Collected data
****
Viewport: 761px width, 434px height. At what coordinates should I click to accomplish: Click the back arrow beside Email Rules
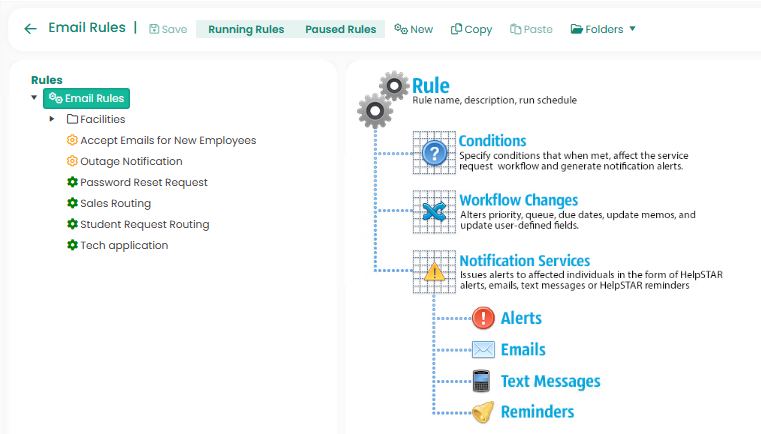tap(30, 29)
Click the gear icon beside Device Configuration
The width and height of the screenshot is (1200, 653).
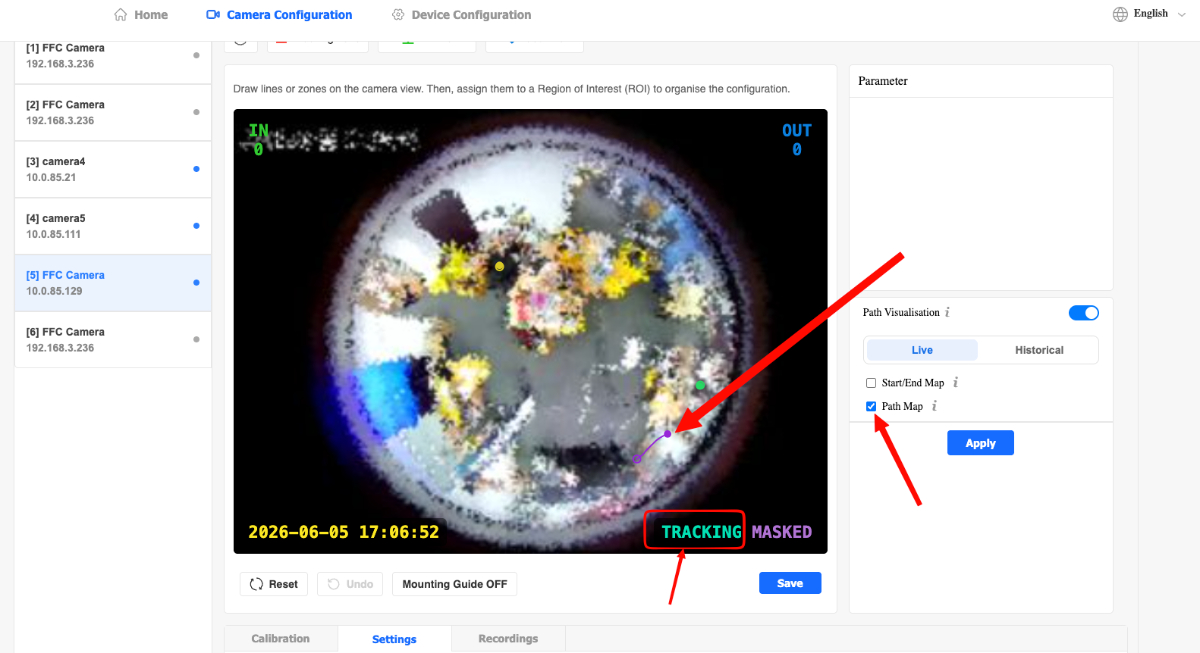[398, 15]
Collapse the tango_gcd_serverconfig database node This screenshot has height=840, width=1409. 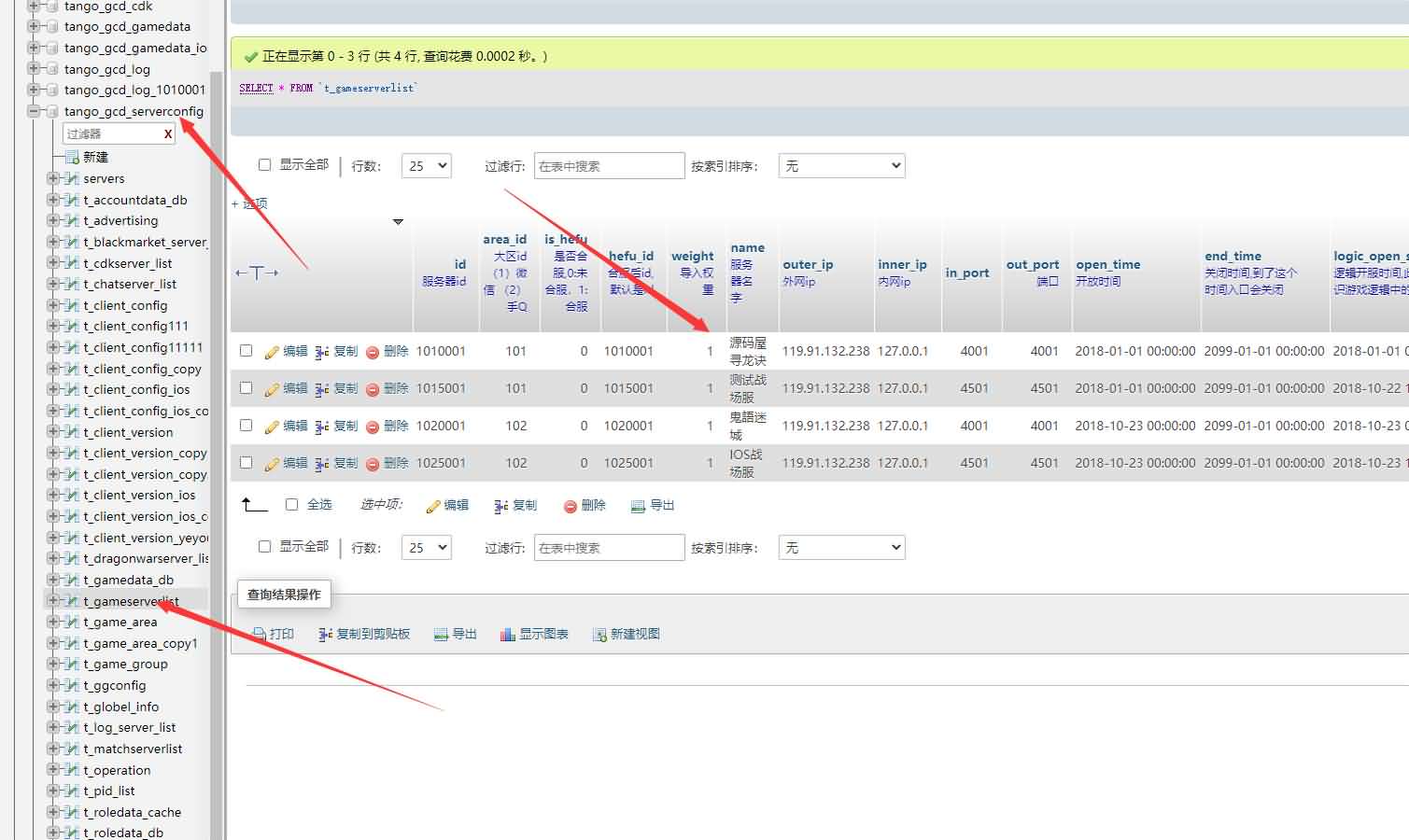click(34, 111)
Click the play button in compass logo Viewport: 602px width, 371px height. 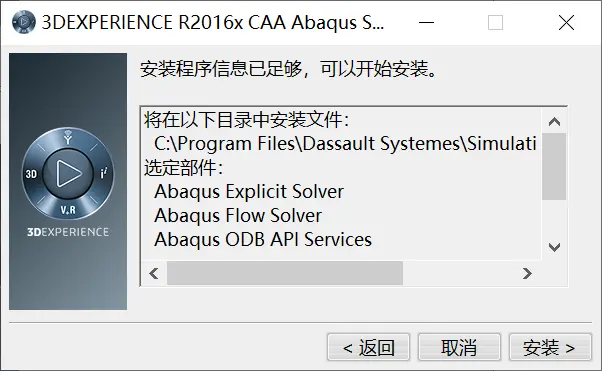click(68, 174)
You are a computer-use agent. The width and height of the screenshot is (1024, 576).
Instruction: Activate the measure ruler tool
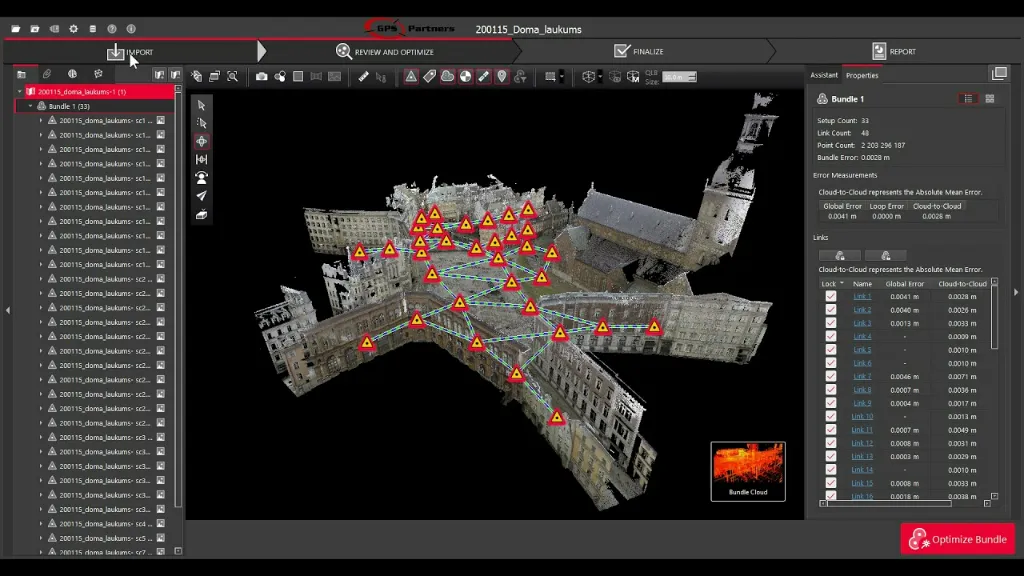click(x=364, y=76)
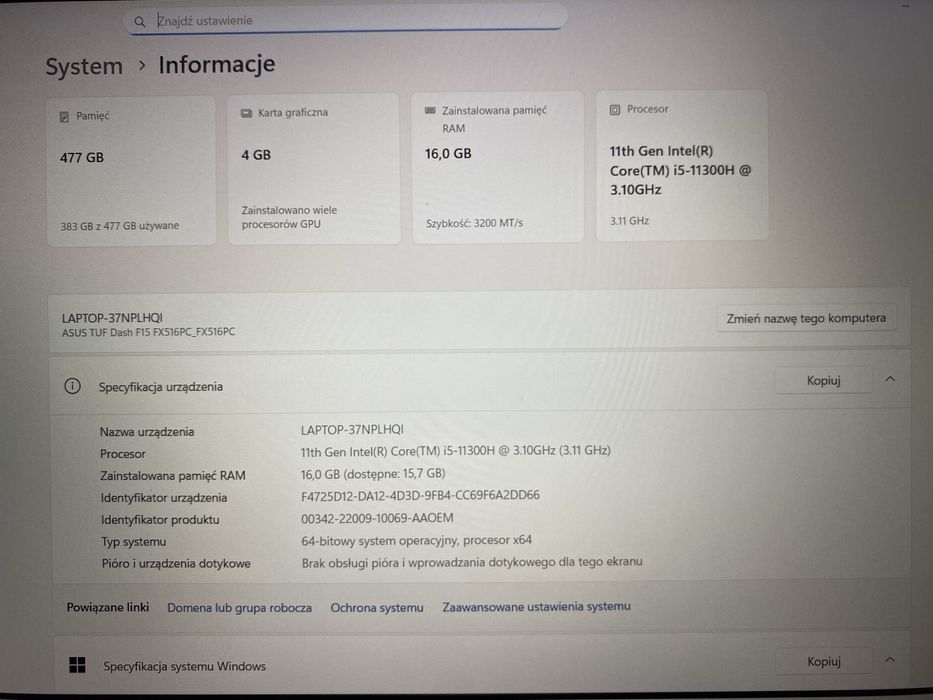This screenshot has height=700, width=933.
Task: Click the Pamięć storage icon
Action: [64, 117]
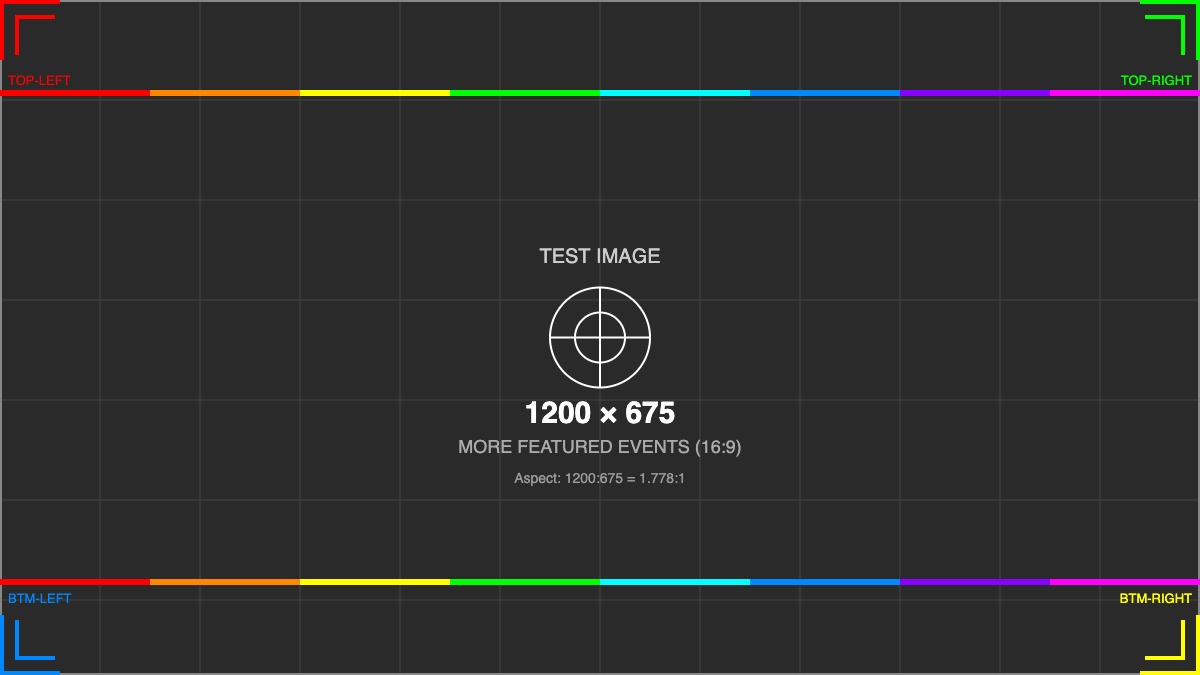Viewport: 1200px width, 675px height.
Task: Click the TEST IMAGE heading text
Action: click(x=600, y=256)
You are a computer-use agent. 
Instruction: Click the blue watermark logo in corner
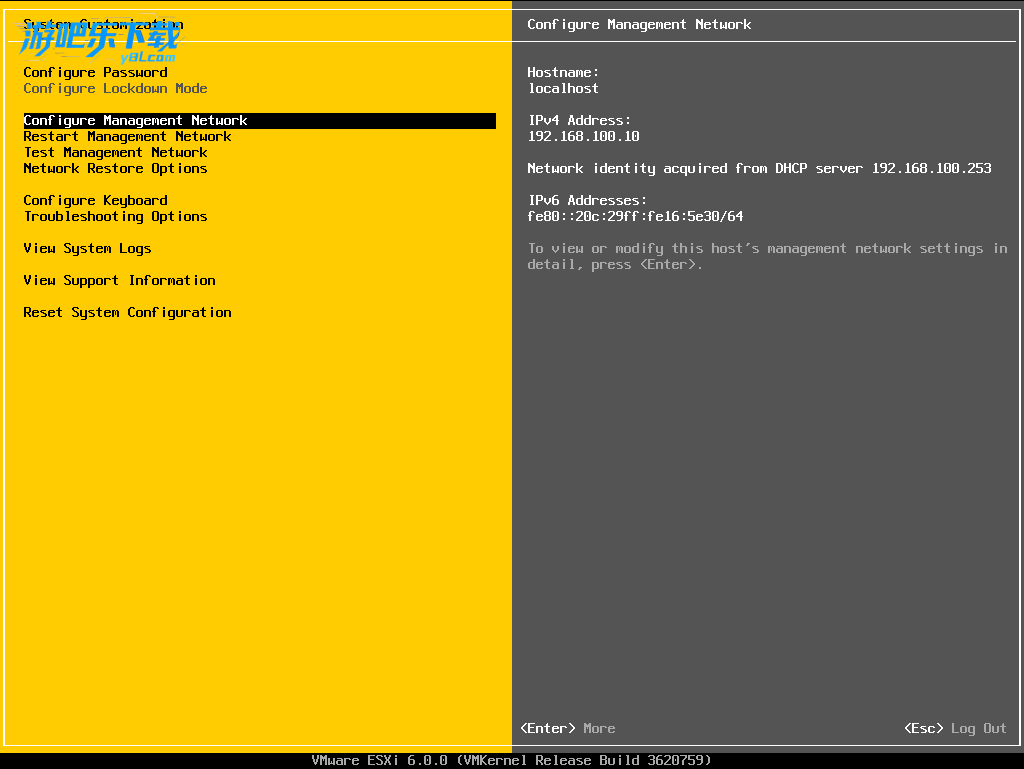[100, 42]
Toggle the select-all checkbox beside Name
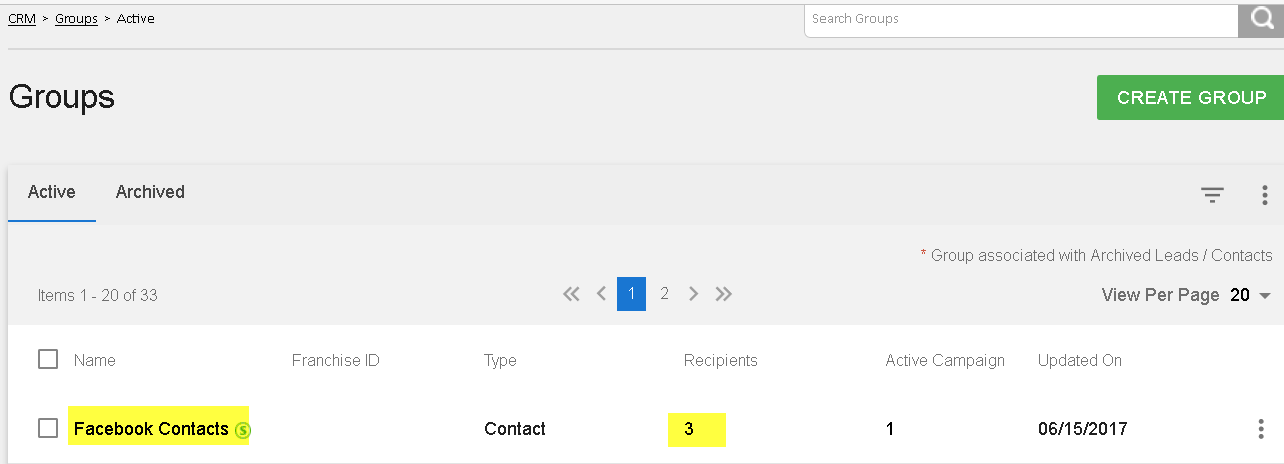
****
## Required action
Provide the count of lines in the data above containing "computer", and nothing further.

## Response below
2